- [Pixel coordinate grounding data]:
────────────────────

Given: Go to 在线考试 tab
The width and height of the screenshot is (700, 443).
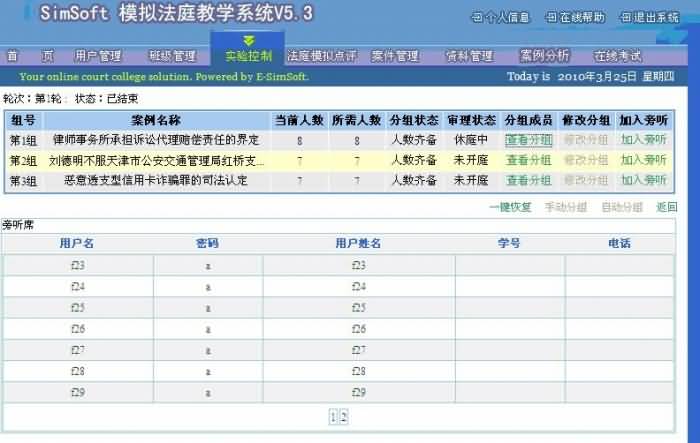Looking at the screenshot, I should [x=618, y=56].
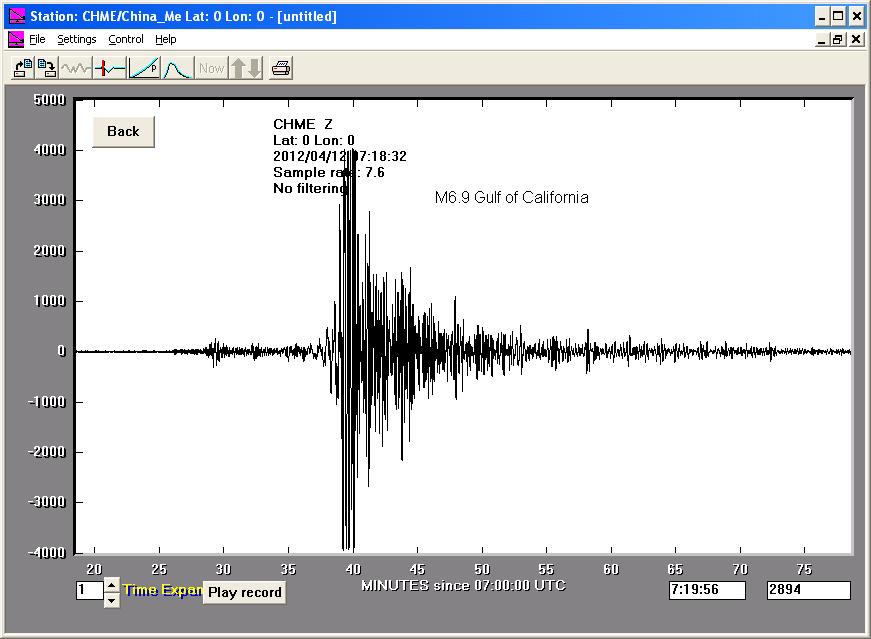Click the 7:19:56 time readout box

click(707, 591)
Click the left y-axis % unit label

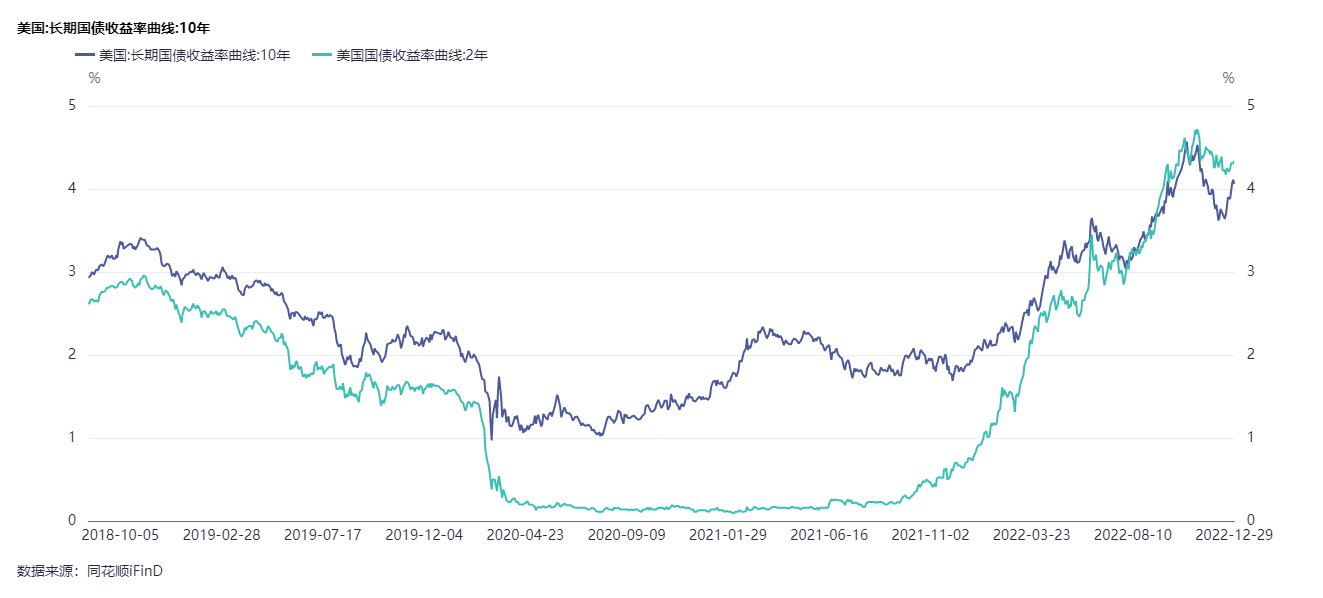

────────────────────

- [Assignment]: Return the records exactly as they stand, and drop every picture.

- [Response to the task]:
Given: Go to 在线考试 tab
The width and height of the screenshot is (700, 443).
Looking at the screenshot, I should [x=618, y=56].
Click the 7:19:56 time readout box

click(707, 591)
Click the left y-axis % unit label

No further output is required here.